Now the signature campaign coincides with another incident. In mid-August, Lau Fong, president of HKU student union, and some student representatives went to meet Chief Executive of Hong Kong SAR government Donald Tsang. But this meeting was boycotted by four student unions because they were told not to inform the media of it. Lau Fong's father, Lau Nai Keung, a pro-Beijing government politician and committee member of Political Consultation, was the "middleman" who helped organize this meeting.
Yet all of these might not be a well-organized plot or political repression. But it demonstrates the pro-Beijing government partisans have shifted their strategies from promoting "patriotism" to gaining support and consensus from the civic associations. The political struggles and conflicts occur in the most grassroot levels of the society.

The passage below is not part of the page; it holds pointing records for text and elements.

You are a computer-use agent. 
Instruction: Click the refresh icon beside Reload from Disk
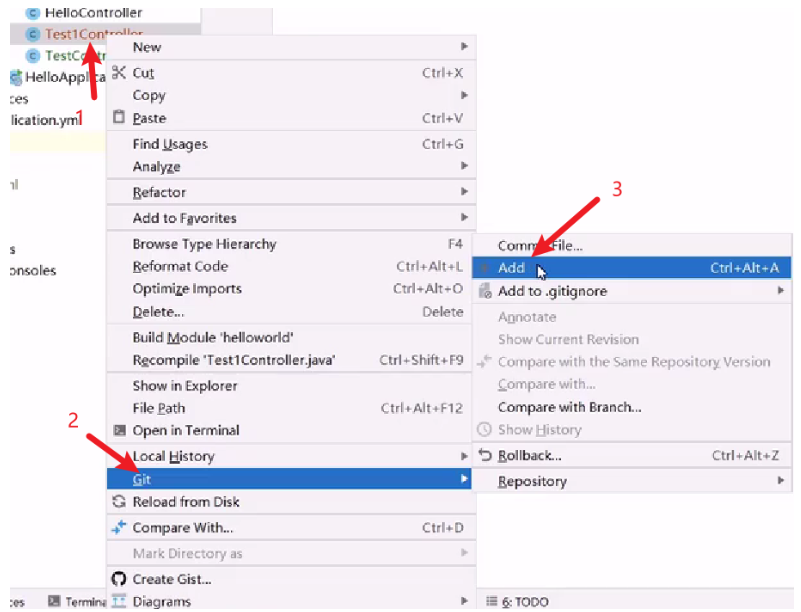[119, 502]
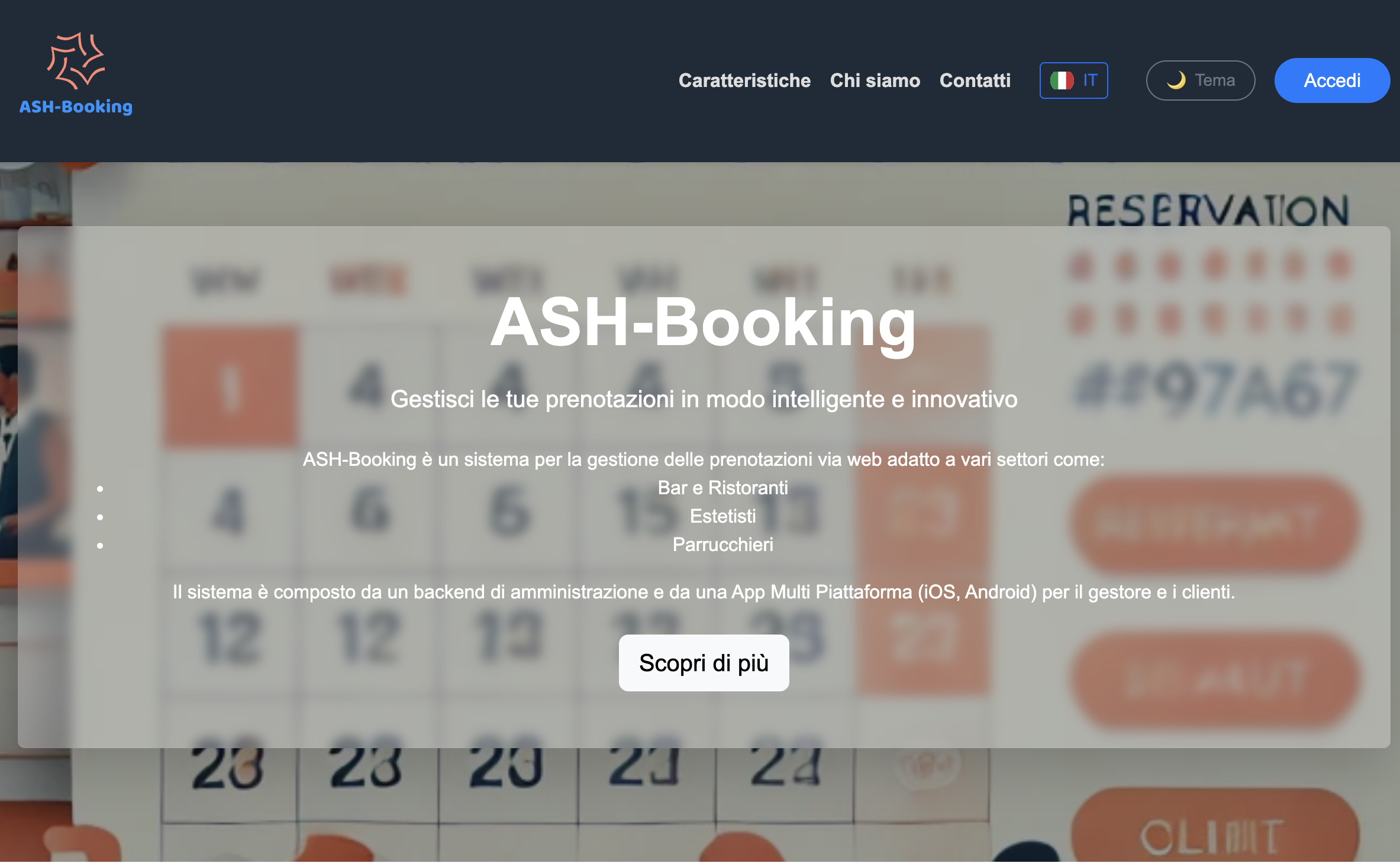Click the Scopri di più button
The width and height of the screenshot is (1400, 863).
[704, 663]
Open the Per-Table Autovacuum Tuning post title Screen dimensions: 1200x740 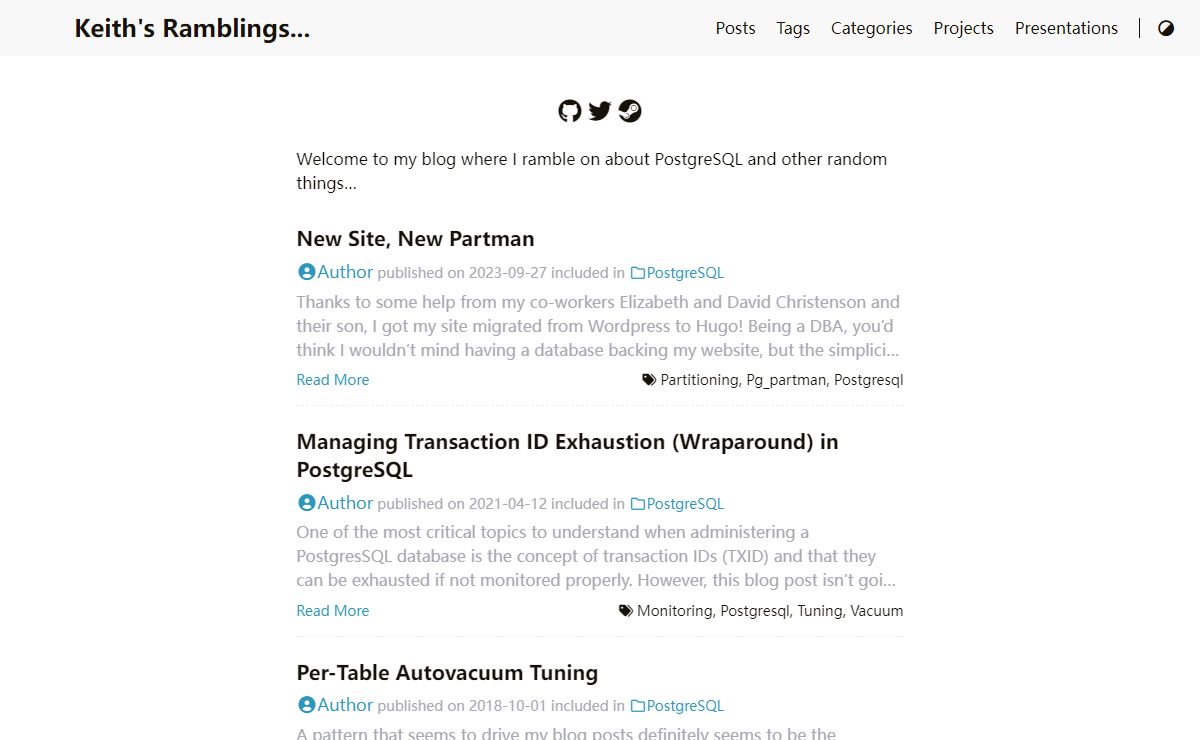[448, 673]
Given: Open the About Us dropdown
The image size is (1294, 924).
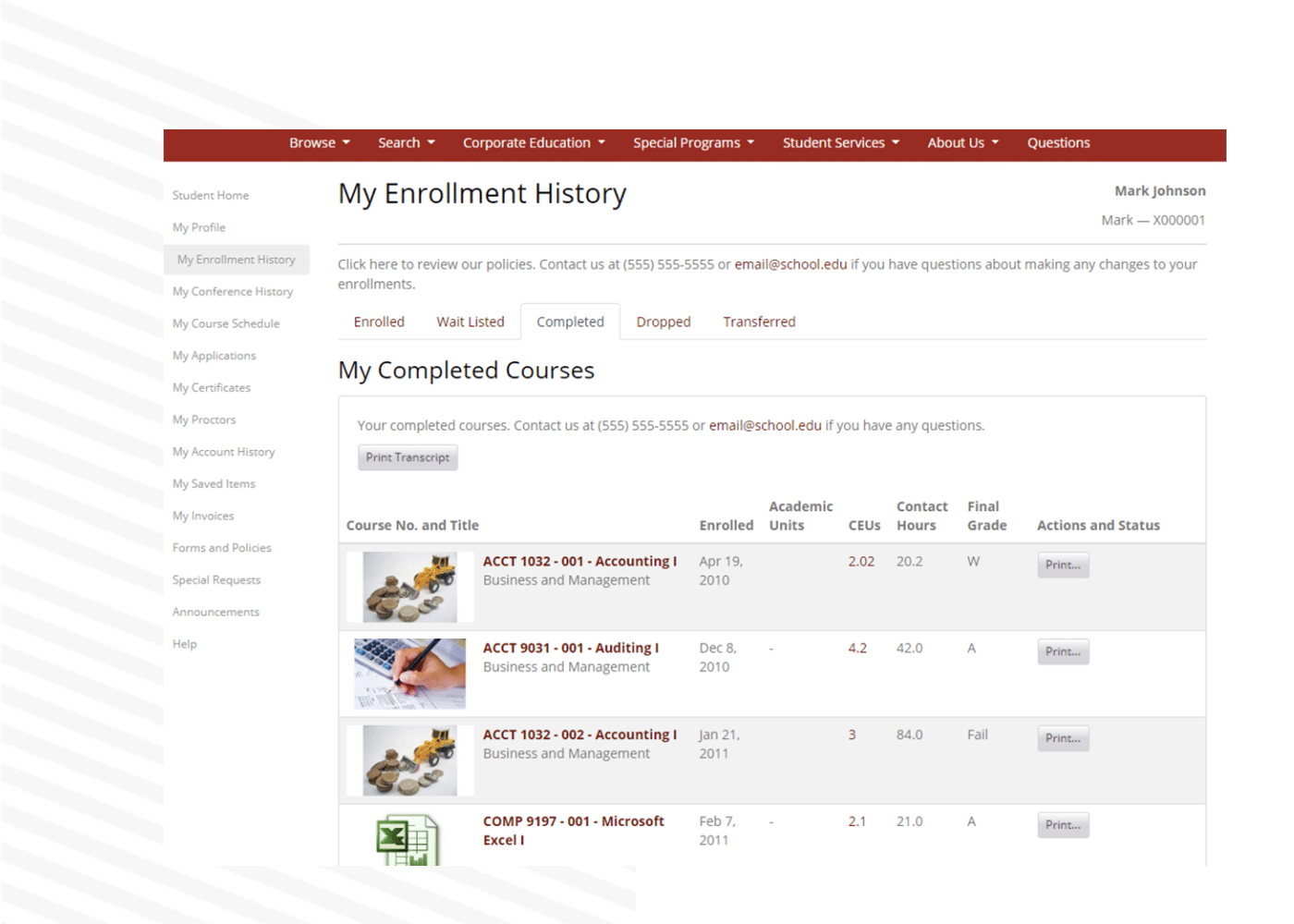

Over the past few years, local activists have advocated the slogan of "civil society" which is a force fighting against the encroachment by the government. What Lau Nai Keung, the pro-Beijing ideologue, proposed is not a crackdown on the civil society by the state. Instead, as he said, the civil society is not necessarily anti-government and it could "co-exist" with government "peacefully". He is so smart in playing with words that he even suggested Hong Kong need more "political oppositions" which would cooperate with the government.